Christians know, have been warned, that these things would happen, and have been strongly admonished not to give in and lose faith.
islam, the government of turkey, etc. are weapons of satan the devil. The demon may seem to be winning this spiritual war, and in turkey, nigeria, pakistan, and so many places, it is a physical war being waged with complete destruction as their goal. However, the final outcome will be truly unexpected by those who do not believe in Christ as a Savior and King.
Rafael says
Amen, somehistory. Sometimes it could be seen that they are winning the war in Turkey, as you wrote, which the people of that country hates Christians. But I trust our Lord Jesus Christ that he will help us.
somehistory says
The threat to Christians is also here in the U.S.

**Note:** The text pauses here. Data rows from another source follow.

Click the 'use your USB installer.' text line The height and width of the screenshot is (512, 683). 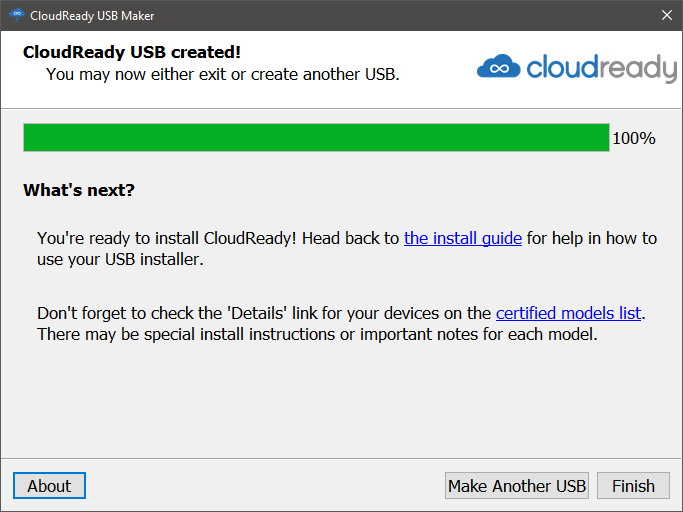[x=120, y=260]
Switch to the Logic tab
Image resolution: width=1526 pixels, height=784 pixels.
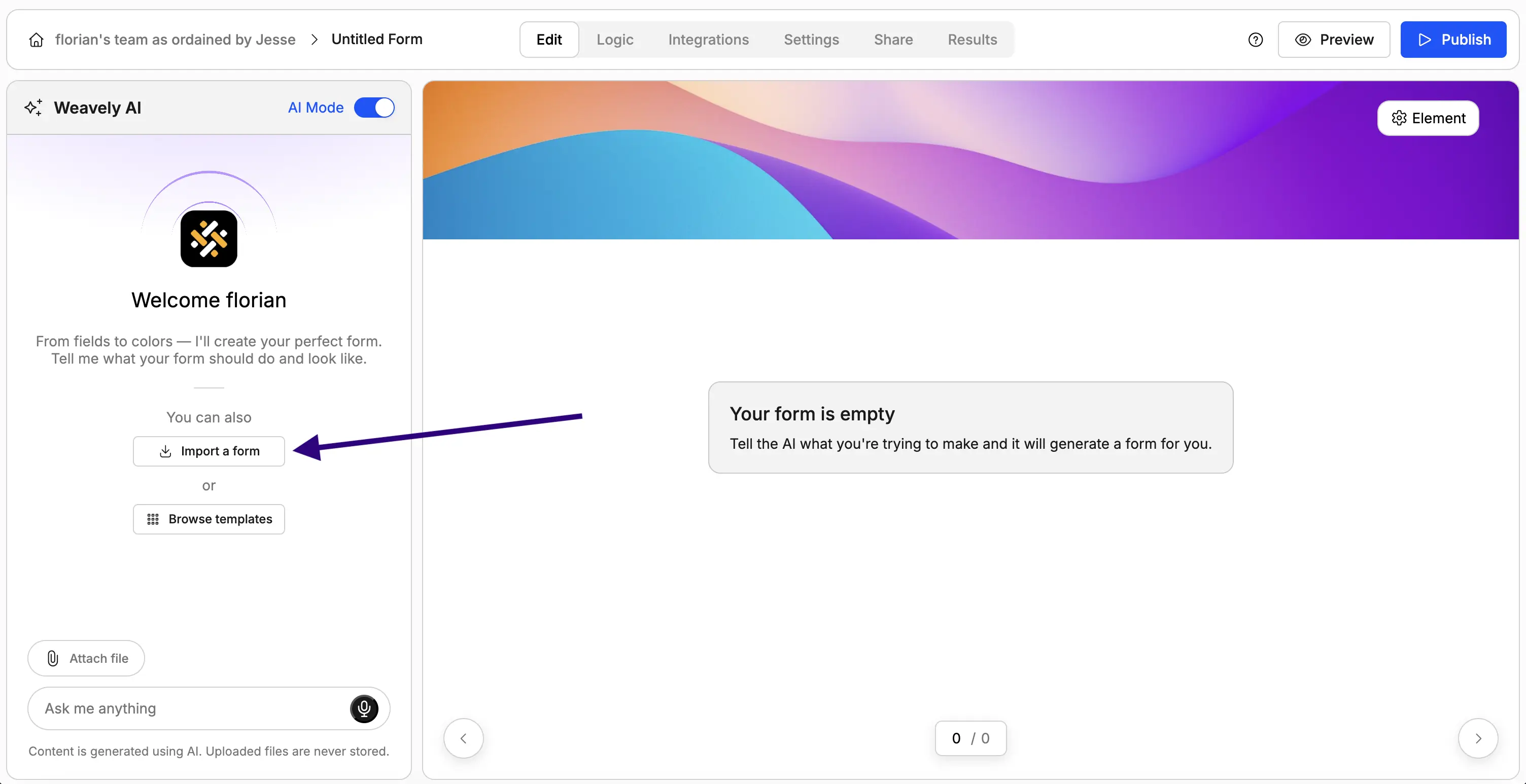[x=615, y=39]
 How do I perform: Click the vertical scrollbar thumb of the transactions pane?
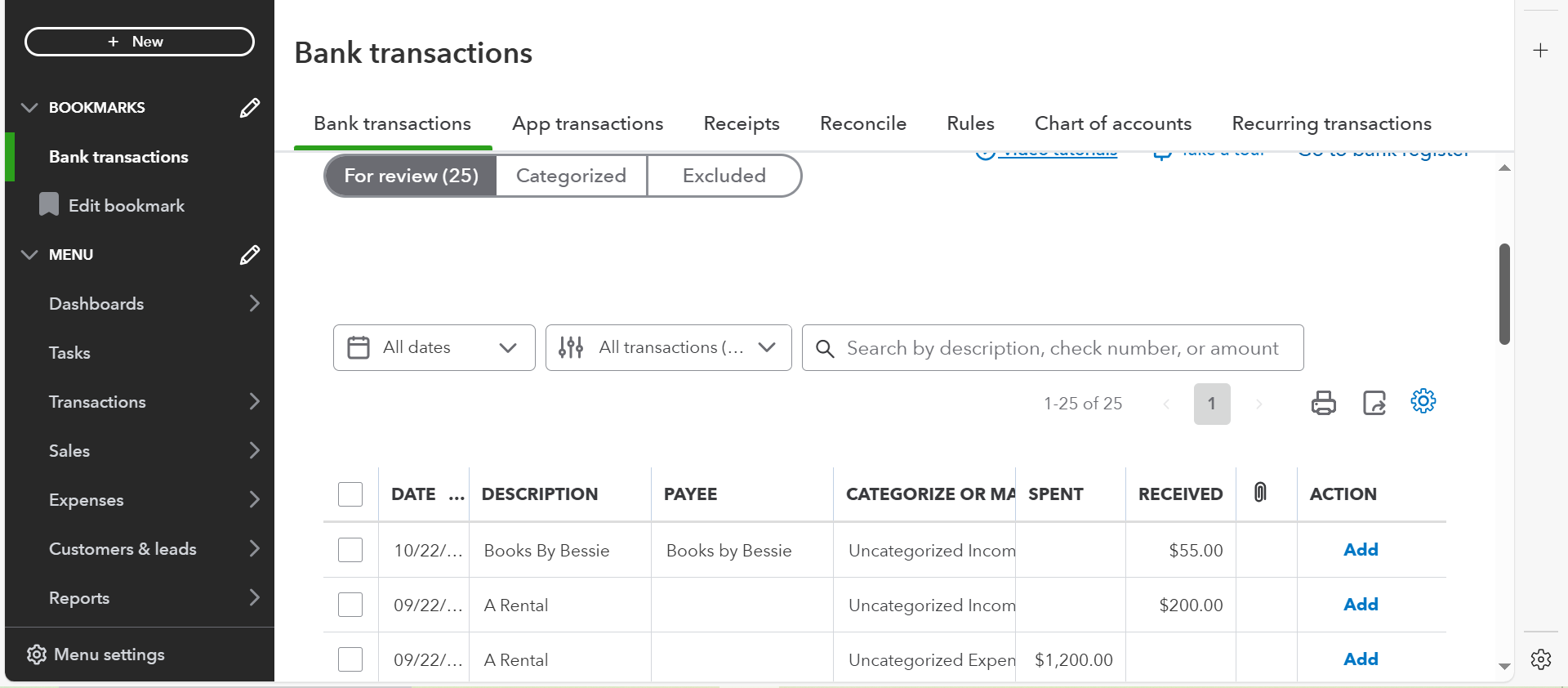(1504, 294)
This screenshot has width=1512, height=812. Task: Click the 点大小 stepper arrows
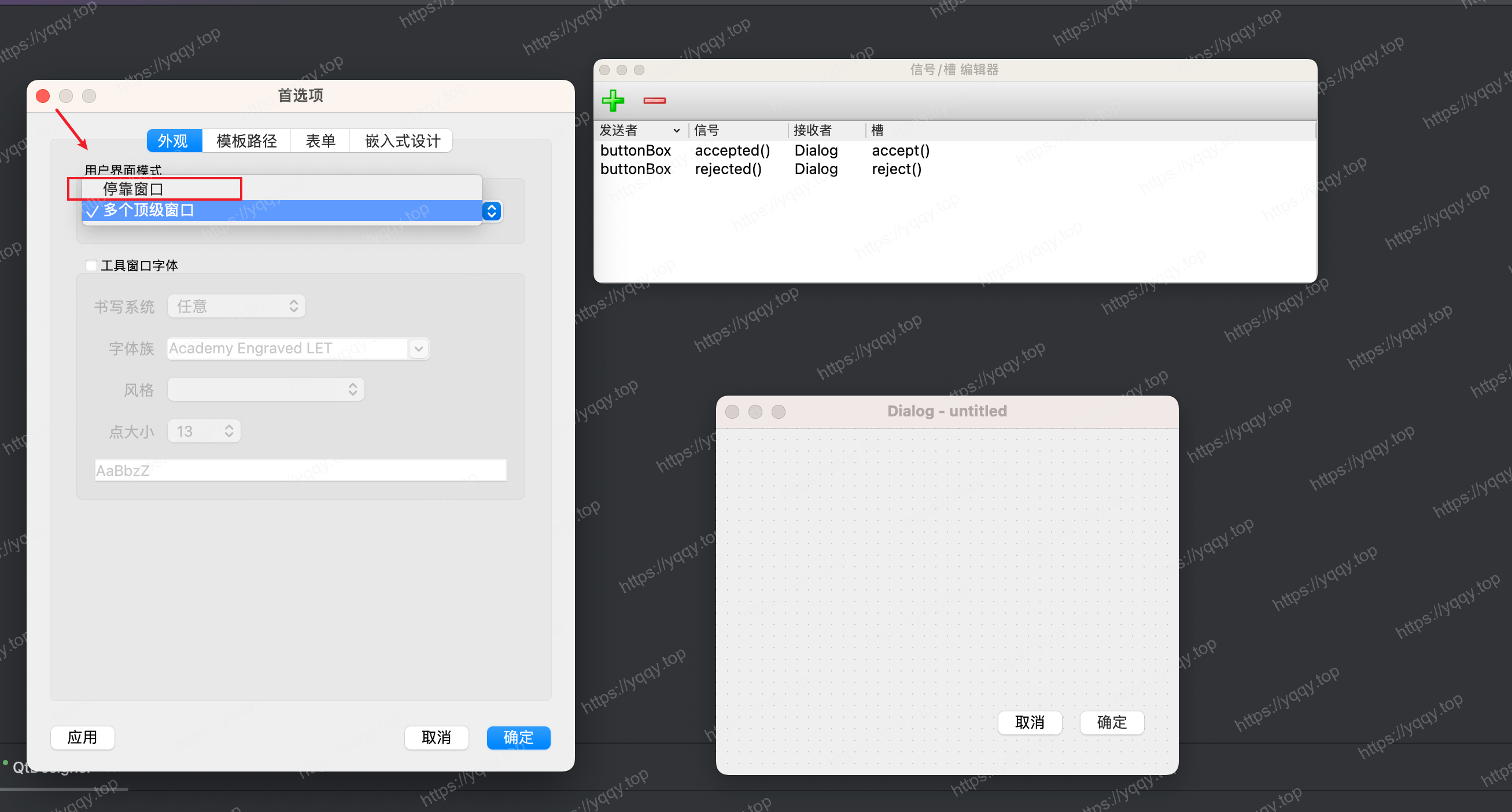[229, 431]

https://www.theepochtimes.com/supreme-court-rejects-bid-for-religious-opt-out-from-covid-19-vaccine-mandate_4294393.html?utm_source=News&utm_
“Supreme Court Rejects Bid for Religious Opt-Out From COVID-19 Vaccine Mandate”
A person commenting asked whether this would also apply to mozlums who refuse. It doesn’t apply to the illegals who, seemingly, don’t have to comply with any laws.
GreekEmpress says
+1 to all above posters.
My ancestors were Rhomaioi. We still think of ourselves that way rather than as Hellenes. My family was from Constantinople. And we still pray for a “free Constantinople” some day. Turks are just barbaric squatters.
gravenimage says
GreekEmpress, I believe it is the same for Robert Spencer’s background.
gravenimage says
Turkey Continues Desecrating Historic Churches
……………
Just sickening–but who can be surprised?
Kudos to Vasileios Meichanetsidis for this story, and good to see him contributing at Jihad Watch again.